*** Document segment ***

SINGAPORE – There were 43 measles cases in the first four months of this year, nearly three times the number seen during the same period last year, said Health Minister Gan Kim Yong on Tuesday (May 7).

All were sporadic or had a limited spread and there was no community outbreak, he said, adding that the cases were a result of increased measles outbreaks around the world, as Singapore, being a travel hub, is more exposed to imported cases.

Speaking in Parliament, he noted: “In recent years, there has been a global increase in measles outbreaks because of declining vaccination coverage in many countries.

“This has resulted in a significant increase of non-immune individuals in the community, making it easier for the disease to spread.”

Global measles cases up 300 per cent year-on-year

Mr Gan said 33 out of the 43 cases involved individuals who had not been vaccinated against the disease. Nine of those were infants under a year old, who were not yet due for vaccination, while the rest were a mix of children and adults.

The measles, mumps and rubella (MMR) vaccine is generally given in two doses: the first when a baby turns a year old and the second when the child is between 15 and 18 months old.

Vaccination is mandatory for local children and foreign children applying for long-term Singapore passes.

Health Ministry’s figures show 95 per cent of children receive the first dose by age two, with 93 per cent receiving the second dose by age seven.

“We are monitoring the global and local situation closely. We have alerted our doctors to look out for measles cases and notify the ministry promptly so that actions can be taken to prevent disease spread,” Mr Gan said.

Dr Chia Shi-Lu (Tanjong Pagar GRC) asked Mr Gan for the reasons parents do not get their children vaccinated, and if any action will be taken against these parents.

*** End of Document segment ***

Problems to work on:
**a)** Answer these questions from the article on measles cases in Singapore, one per line:
(i) How many measles cases were there in the first four months of this year?
(ii) How many of those cases involved individuals who had not been vaccinated?
(iii) What percentage of children receive the first vaccine dose by age two?
**b)** Output the part of the measles article starting with "Vaccination is mandatory" and going on through "against these parents.", word for word.
**c)** Pick up the article on measles cases in Singapore after its last sentence and continue it.
The material after this point is separate from the article on measles cases in Singapore.

*** Data extracts ***

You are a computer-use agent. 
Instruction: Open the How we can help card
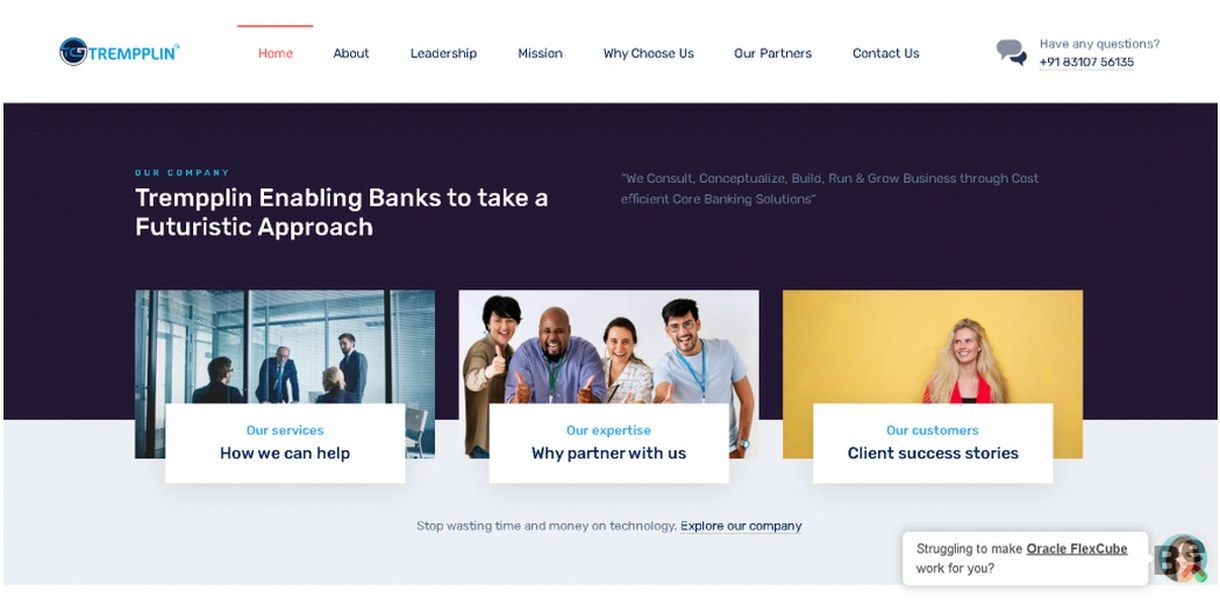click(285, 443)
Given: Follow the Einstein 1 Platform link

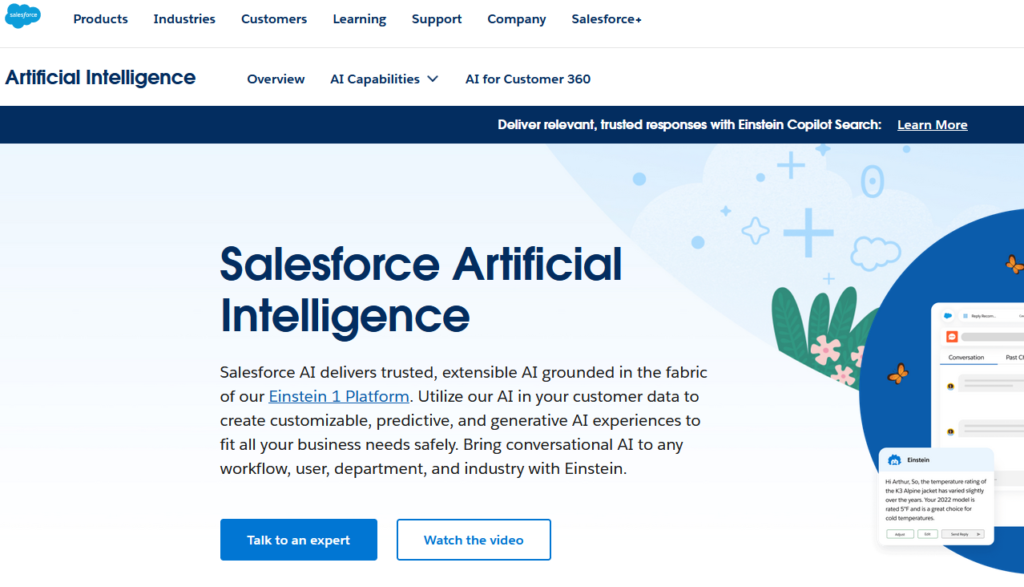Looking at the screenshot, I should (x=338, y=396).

*** End of Data extracts ***
*** Data extracts ***

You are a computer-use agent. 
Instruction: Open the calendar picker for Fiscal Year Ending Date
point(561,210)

*** End of Data extracts ***

Solved problems:
**a)**
(i) 43
(ii) 33
(iii) 95 per cent

**b)**
Vaccination is mandatory for local children and foreign children applying for long-term Singapore passes.

Health Ministry’s figures show 95 per cent of children receive the first dose by age two, with 93 per cent receiving the second dose by age seven.

“We are monitoring the global and local situation closely. We have alerted our doctors to look out for measles cases and notify the ministry promptly so that actions can be taken to prevent disease spread,” Mr Gan said.

Dr Chia Shi-Lu (Tanjong Pagar GRC) asked Mr Gan for the reasons parents do not get their children vaccinated, and if any action will be taken against these parents.

**c)**
For example, he said, some countries have banned unvaccinated children from attending school while others have contemplated imposing financial penalties on such parents.

Mr Gan said most parents who had not vaccinated their children were “passive” about it.

“(They were) waiting for the next convenient occasion to bring their children for vaccination, and unfortunately, sometimes that occasion never came,” he said.

In other cases, parents decided to get their child vaccinated the next time they went to a doctor but the child was then unwell and cannot be vaccinated.

Currently, the Health Promotion Board sends reminders to parents whose children have not completed their vaccinations by age two.

But the Health Ministry is considering sending reminders to parents ahead of vaccination due dates, to ensure children are protected as early as possible, the minister said.

The ministry is also looking at how it can ensure that children who go to pre-schools are vaccinated, as well as making sure that childcare workers are vaccinated or immune to the disease so as to protect the children in their care.